** Assigned task **
Scan the data below for the string "toolbar". Copy every line where it appears.

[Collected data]
============

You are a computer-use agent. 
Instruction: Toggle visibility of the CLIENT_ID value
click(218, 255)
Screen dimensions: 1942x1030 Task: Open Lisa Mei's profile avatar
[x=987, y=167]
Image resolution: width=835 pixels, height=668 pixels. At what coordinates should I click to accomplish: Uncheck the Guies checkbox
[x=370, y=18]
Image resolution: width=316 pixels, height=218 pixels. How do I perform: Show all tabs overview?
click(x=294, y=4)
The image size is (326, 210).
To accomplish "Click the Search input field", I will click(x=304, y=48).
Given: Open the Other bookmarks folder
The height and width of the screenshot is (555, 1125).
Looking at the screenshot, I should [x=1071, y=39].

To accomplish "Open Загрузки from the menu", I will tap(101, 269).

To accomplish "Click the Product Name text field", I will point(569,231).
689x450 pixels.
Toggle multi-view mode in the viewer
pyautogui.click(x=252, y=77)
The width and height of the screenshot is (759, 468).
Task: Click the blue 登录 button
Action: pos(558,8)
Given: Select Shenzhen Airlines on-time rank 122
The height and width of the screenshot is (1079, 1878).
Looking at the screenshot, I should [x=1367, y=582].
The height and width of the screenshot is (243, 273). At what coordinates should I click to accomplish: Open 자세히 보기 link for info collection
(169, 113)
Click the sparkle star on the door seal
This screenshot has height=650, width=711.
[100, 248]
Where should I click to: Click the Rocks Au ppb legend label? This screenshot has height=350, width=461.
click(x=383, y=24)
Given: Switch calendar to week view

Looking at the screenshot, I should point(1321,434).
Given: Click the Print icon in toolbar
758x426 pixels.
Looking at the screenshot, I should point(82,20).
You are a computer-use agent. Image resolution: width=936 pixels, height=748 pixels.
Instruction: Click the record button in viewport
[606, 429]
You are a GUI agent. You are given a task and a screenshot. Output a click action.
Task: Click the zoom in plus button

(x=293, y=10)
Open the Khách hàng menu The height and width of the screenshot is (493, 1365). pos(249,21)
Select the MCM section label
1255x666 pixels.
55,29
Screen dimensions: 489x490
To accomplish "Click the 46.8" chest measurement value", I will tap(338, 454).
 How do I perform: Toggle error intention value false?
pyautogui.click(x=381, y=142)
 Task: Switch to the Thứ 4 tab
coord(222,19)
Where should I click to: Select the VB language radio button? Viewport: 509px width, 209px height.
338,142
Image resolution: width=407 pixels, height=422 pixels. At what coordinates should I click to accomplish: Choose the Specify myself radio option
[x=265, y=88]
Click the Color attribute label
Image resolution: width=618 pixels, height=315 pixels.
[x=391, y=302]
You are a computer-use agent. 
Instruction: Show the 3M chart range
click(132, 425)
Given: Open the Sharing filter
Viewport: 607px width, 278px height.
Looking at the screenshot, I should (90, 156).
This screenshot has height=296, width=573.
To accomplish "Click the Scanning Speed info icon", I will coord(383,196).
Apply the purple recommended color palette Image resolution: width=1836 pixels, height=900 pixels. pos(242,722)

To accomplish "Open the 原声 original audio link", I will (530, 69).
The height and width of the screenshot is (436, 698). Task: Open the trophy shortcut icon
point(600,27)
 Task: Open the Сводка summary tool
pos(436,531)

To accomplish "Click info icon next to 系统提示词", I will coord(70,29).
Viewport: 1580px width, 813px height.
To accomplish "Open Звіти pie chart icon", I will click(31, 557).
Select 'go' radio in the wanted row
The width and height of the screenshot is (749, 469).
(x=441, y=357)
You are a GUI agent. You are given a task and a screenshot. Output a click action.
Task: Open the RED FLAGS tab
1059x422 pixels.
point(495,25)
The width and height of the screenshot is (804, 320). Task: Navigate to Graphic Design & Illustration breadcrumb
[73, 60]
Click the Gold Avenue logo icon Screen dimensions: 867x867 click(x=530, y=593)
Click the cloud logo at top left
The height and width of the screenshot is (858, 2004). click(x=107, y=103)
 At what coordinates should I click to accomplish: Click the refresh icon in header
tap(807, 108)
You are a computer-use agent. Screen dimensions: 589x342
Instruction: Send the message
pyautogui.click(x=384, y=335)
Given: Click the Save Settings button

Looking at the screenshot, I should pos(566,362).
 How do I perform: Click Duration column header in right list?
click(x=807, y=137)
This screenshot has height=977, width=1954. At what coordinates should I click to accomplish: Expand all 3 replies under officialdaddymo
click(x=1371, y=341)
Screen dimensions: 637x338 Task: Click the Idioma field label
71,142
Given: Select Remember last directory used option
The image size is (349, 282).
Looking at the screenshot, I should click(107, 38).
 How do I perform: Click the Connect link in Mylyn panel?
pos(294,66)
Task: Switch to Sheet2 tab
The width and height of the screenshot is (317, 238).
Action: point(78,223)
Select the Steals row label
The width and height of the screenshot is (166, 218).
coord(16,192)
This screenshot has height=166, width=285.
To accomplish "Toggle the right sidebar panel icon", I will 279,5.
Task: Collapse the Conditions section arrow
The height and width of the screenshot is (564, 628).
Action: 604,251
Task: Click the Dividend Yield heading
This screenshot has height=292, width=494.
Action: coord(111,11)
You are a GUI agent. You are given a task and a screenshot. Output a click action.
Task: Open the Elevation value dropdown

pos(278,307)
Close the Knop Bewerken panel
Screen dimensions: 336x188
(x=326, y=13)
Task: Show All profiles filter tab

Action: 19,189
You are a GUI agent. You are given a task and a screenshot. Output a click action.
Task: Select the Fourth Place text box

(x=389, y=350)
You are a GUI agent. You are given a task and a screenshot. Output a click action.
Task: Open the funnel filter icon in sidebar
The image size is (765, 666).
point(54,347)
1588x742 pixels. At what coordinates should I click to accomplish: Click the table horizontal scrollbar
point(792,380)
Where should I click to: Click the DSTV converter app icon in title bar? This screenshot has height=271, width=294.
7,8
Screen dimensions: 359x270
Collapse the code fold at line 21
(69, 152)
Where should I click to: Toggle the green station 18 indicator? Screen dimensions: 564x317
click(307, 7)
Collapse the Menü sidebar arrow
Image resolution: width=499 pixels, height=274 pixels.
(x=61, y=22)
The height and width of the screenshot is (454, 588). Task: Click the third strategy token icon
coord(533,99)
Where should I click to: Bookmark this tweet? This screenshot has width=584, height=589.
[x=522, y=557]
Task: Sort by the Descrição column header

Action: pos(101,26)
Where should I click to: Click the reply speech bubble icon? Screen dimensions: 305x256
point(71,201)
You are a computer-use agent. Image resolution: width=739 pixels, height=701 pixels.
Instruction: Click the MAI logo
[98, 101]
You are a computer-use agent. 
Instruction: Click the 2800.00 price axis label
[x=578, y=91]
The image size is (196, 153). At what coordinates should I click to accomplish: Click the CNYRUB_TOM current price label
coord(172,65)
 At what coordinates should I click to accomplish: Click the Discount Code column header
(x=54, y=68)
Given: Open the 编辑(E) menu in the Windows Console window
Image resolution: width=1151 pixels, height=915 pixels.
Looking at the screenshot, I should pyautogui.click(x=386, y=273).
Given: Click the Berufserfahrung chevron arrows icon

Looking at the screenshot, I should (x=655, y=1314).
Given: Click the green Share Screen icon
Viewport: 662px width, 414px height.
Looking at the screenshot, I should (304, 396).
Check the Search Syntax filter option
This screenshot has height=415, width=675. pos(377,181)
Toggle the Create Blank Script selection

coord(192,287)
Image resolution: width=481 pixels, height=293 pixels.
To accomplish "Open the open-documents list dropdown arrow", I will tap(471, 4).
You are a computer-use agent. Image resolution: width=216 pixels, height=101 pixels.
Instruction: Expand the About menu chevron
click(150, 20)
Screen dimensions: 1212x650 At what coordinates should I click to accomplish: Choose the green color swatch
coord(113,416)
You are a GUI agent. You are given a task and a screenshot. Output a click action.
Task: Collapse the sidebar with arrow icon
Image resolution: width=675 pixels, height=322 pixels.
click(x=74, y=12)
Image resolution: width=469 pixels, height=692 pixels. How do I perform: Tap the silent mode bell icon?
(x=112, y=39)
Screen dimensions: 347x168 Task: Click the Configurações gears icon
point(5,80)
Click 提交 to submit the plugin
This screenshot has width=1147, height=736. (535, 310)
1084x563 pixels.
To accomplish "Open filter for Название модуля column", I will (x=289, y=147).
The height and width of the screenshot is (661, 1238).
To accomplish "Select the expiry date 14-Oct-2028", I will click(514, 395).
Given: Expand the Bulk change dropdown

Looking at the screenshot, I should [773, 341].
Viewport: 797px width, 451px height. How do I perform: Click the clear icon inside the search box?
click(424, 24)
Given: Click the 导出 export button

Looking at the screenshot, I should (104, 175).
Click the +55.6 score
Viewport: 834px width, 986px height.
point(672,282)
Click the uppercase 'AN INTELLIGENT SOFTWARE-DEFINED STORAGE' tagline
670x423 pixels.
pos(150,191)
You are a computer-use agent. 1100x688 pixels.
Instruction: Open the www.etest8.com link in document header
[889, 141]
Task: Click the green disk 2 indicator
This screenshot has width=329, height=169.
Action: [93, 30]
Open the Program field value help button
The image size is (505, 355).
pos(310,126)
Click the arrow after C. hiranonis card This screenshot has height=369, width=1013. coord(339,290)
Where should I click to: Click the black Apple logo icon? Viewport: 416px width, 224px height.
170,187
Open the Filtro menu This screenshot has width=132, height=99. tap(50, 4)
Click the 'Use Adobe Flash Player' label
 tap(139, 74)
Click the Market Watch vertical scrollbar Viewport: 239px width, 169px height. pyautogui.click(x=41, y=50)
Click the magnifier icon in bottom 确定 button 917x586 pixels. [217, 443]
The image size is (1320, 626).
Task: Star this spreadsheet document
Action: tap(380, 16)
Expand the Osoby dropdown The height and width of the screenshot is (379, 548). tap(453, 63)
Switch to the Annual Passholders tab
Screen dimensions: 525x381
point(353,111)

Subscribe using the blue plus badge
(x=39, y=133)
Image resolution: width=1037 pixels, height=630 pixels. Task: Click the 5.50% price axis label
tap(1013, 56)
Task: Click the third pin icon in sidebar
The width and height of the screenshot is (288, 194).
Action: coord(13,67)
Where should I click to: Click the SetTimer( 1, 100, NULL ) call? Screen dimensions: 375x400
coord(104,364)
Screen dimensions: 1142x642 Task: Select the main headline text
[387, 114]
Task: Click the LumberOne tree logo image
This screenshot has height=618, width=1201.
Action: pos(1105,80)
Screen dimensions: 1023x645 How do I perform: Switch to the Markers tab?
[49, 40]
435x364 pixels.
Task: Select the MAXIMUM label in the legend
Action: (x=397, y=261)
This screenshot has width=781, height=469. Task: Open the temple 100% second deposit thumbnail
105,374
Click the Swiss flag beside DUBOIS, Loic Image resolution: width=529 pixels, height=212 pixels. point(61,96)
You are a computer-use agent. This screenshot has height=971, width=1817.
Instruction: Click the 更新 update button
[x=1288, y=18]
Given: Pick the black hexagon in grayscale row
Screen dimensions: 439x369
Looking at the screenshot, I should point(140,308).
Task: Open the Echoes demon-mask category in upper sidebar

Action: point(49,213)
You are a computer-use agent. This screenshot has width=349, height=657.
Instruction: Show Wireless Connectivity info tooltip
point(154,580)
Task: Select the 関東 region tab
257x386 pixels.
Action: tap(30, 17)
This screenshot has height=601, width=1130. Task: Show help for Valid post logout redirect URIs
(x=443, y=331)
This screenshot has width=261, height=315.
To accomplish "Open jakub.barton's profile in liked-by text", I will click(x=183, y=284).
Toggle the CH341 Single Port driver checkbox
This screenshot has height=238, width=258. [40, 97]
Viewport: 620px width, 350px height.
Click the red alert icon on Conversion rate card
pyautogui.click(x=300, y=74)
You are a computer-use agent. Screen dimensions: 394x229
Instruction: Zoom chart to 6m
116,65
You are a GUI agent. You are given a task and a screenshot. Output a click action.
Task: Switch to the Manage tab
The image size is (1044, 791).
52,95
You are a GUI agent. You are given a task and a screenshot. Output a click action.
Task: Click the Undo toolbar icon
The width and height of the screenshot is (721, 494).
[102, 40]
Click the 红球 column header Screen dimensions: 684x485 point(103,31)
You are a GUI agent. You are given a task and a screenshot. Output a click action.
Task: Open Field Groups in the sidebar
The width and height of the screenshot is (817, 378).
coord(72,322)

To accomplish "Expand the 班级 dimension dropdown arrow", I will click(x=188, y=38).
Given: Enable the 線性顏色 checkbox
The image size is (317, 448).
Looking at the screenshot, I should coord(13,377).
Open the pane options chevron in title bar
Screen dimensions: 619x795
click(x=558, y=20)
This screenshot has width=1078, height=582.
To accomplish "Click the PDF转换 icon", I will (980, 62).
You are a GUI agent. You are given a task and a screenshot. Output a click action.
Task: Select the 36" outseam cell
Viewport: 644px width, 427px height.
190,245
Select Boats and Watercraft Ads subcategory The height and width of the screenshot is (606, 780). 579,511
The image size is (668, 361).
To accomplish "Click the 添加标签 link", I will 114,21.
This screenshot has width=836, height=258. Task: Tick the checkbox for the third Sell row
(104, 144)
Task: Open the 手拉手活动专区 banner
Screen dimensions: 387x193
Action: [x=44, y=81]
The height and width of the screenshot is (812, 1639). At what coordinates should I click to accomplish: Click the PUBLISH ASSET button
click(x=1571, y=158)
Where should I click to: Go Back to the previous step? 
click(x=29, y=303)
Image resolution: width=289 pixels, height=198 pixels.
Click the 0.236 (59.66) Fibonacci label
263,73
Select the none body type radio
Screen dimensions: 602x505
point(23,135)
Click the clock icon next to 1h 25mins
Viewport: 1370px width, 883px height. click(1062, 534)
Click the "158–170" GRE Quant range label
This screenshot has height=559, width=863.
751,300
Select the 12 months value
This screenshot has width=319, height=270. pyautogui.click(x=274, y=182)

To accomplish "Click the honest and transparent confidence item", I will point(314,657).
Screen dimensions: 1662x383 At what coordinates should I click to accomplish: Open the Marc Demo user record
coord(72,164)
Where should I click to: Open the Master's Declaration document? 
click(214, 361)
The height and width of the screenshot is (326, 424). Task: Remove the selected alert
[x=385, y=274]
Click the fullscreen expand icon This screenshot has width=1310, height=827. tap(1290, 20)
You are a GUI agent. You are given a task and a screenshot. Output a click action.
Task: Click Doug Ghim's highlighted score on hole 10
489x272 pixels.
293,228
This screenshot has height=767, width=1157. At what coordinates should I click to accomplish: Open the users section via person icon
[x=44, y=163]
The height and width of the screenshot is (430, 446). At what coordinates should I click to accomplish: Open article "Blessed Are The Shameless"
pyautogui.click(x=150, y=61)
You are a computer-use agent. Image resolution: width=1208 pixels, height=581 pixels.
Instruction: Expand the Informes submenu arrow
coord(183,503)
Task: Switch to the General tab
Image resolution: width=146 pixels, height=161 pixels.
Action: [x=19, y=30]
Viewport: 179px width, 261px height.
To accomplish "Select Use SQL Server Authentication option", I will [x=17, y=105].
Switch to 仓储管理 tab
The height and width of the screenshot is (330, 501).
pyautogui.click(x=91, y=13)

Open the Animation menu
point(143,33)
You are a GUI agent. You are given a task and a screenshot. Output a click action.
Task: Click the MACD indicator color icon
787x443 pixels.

============

** Written solution **
Given: Click the Print icon in toolbar
Task: Click the Undo toolbar icon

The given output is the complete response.